**Source passage**
========================================
Hyundai plans to be one of the world's five largest automakers by 2010, up from seventh. Part of its strategy is a bigger, "aspirational" 2006 Santa Fe that makes room in the lineup for the new, smaller Tucson. The Elantra-based crossover is just 170.3 inches long, with a crude 140-horse iron-block 2.0-liter I-4 or a 173-horse, 2.7-liter aluminum-block V-6, both with continuously variable valve timing and front- or all-wheel drive (which Hyundai calls torque-on-demand 4WD). Either comes with a four-speed automatic, and a five-speed manual is available with the four.
========================================
[Some items]

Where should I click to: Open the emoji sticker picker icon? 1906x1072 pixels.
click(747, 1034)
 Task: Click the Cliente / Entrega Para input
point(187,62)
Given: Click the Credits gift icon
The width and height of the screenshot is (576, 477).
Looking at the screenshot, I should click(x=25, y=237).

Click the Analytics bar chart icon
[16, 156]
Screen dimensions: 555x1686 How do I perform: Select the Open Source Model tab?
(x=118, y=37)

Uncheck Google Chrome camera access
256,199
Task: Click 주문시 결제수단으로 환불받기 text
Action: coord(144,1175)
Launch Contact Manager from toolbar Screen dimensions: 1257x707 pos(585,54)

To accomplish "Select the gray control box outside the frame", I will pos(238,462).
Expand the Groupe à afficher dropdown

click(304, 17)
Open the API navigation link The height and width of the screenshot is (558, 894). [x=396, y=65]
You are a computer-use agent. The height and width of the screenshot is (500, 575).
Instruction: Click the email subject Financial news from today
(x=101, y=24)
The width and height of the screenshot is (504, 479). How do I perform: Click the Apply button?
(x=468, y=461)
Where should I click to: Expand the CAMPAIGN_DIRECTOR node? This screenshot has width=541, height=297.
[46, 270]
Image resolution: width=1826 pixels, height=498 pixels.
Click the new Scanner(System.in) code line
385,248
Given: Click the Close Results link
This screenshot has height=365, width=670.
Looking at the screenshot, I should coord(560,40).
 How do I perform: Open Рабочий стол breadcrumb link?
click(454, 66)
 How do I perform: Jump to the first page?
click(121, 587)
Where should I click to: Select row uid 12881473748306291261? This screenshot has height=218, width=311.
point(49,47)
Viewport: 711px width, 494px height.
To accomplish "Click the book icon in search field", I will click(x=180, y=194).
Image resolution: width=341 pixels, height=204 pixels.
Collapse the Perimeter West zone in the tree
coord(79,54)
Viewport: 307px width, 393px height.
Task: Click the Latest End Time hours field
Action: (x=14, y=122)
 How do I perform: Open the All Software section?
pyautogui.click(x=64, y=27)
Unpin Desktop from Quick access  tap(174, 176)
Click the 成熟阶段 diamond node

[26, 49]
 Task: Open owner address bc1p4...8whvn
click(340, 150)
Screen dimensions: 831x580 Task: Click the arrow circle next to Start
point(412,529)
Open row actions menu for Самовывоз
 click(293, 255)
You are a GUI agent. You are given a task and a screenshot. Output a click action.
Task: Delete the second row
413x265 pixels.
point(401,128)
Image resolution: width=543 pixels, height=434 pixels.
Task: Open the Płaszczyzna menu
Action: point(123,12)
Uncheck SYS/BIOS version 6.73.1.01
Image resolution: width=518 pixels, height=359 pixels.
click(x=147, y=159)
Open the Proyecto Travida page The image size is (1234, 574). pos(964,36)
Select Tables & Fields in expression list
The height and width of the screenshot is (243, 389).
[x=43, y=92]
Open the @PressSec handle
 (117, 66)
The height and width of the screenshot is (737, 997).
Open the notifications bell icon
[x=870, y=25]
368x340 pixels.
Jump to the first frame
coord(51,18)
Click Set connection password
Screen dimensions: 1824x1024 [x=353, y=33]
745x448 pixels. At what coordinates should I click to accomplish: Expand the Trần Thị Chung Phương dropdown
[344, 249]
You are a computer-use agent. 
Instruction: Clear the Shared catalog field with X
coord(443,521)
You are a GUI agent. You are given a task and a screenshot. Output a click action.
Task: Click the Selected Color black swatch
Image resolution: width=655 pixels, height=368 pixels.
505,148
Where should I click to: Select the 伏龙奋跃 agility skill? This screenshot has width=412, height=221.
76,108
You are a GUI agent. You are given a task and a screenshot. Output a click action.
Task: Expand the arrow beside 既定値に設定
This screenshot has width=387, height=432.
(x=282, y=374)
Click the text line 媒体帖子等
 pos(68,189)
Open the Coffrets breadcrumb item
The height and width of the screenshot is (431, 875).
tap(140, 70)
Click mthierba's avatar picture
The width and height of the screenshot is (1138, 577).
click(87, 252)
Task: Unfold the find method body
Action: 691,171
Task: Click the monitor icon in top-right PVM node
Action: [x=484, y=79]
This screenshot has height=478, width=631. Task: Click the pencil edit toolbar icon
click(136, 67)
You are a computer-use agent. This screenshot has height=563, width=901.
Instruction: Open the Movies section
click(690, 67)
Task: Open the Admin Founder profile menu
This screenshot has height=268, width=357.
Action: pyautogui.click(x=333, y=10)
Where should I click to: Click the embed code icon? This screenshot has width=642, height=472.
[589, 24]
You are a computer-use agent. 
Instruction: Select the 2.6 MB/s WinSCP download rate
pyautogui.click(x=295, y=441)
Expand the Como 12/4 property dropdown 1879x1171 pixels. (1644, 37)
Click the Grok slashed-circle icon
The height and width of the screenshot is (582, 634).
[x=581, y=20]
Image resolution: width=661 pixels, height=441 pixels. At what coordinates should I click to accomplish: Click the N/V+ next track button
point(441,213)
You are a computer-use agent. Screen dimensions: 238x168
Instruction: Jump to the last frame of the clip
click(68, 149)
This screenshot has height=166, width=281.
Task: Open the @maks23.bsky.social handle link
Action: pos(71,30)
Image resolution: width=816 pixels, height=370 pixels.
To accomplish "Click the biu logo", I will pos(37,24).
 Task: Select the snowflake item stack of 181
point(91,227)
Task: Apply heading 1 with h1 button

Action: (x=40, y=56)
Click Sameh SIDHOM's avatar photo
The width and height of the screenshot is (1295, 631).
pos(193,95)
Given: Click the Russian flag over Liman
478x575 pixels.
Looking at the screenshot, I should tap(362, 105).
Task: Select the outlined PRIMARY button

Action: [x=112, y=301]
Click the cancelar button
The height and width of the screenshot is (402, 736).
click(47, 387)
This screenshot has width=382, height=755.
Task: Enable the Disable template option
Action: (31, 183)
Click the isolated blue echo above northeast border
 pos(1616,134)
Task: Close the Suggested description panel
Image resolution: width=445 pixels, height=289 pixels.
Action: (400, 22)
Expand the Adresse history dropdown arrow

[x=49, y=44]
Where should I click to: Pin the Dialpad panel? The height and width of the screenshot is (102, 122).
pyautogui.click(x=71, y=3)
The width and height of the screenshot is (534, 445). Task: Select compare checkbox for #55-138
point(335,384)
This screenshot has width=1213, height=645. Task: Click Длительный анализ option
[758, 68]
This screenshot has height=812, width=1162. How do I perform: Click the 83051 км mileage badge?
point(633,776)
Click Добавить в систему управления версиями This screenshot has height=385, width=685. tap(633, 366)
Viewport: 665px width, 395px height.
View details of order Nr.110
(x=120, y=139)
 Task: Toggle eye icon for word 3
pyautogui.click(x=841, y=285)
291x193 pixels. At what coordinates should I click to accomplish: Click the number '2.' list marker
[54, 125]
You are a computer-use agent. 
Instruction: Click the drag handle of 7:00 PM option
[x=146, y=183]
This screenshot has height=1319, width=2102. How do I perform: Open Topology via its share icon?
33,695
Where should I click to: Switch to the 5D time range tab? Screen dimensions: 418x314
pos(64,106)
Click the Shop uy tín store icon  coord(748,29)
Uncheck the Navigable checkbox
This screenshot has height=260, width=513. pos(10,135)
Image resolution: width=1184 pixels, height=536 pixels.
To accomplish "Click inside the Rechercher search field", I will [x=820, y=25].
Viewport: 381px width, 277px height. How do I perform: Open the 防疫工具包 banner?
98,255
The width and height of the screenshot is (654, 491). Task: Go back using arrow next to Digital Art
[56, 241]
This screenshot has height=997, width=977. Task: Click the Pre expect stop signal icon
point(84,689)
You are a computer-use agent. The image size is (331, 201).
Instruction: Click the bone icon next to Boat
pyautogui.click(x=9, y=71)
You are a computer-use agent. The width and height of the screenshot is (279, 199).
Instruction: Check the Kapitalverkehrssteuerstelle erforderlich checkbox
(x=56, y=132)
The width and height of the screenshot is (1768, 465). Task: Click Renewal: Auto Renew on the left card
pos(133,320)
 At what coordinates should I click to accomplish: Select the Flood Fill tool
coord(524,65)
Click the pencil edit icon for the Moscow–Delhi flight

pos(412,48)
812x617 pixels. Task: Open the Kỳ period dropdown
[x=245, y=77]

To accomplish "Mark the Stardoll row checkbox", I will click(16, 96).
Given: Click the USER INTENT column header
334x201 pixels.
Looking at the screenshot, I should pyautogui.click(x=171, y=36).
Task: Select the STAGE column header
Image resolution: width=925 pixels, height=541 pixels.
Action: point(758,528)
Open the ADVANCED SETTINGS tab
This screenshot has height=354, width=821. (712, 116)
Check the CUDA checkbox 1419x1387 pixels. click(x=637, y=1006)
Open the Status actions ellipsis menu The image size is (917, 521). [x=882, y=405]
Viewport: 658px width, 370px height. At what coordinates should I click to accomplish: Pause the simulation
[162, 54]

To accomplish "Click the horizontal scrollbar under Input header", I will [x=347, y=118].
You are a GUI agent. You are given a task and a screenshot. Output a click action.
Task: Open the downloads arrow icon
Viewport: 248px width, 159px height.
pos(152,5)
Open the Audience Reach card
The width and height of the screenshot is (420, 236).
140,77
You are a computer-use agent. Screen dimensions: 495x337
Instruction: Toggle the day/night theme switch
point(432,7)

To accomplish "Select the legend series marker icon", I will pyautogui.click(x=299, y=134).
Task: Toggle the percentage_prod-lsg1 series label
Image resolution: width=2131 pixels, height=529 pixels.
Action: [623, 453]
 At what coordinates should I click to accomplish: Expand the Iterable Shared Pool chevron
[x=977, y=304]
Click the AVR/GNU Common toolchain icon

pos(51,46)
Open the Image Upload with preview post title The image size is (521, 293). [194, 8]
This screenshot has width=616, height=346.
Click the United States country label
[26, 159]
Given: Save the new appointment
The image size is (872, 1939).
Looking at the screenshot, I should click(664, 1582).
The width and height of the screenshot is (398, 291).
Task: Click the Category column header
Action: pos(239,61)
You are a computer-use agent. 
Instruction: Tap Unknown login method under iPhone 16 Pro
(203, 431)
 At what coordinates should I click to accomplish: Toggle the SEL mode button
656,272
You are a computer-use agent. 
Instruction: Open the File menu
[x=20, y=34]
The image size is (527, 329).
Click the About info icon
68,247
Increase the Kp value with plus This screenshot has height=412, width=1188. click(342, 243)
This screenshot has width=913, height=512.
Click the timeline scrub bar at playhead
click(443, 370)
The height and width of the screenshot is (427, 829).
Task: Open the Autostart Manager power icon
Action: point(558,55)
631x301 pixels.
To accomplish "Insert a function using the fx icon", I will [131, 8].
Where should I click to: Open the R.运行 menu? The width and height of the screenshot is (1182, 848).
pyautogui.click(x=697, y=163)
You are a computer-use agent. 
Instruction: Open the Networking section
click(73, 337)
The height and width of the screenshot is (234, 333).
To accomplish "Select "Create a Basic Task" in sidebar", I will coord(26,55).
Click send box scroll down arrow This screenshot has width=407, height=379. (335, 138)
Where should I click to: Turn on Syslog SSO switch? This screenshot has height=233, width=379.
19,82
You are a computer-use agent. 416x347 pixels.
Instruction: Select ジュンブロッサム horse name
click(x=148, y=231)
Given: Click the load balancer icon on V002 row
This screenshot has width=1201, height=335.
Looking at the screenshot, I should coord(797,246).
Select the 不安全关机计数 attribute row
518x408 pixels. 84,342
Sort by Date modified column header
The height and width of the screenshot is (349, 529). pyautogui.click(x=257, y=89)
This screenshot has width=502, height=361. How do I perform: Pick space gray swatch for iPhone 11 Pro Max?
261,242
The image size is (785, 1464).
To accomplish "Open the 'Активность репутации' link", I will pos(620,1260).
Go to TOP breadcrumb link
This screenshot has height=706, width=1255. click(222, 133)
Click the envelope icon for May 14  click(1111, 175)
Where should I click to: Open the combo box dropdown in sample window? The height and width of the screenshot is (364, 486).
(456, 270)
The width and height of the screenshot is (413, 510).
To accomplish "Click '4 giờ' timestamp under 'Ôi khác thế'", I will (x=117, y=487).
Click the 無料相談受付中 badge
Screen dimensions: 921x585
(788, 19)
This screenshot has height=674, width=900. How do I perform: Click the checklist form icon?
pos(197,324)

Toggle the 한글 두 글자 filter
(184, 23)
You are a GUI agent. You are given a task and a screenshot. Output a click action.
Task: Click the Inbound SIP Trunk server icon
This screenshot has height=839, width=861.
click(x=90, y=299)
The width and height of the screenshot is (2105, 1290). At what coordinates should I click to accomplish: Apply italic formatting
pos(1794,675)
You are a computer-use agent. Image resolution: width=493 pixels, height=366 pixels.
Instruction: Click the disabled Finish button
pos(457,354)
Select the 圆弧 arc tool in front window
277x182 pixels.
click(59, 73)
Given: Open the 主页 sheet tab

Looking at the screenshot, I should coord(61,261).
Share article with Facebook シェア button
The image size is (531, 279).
========================================
Copy the Hyundai passage between "Hyundai plans to" and "with the four.", inclusive, and change "crossover" to "compact SUV".

Hyundai plans to be one of the world's five largest automakers by 2010, up from seventh. Part of its strategy is a bigger, "aspirational" 2006 Santa Fe that makes room in the lineup for the new, smaller Tucson. The Elantra-based compact SUV is just 170.3 inches long, with a crude 140-horse iron-block 2.0-liter I-4 or a 173-horse, 2.7-liter aluminum-block V-6, both with continuously variable valve timing and front- or all-wheel drive (which Hyundai calls torque-on-demand 4WD). Either comes with a four-speed automatic, and a five-speed manual is available with the four.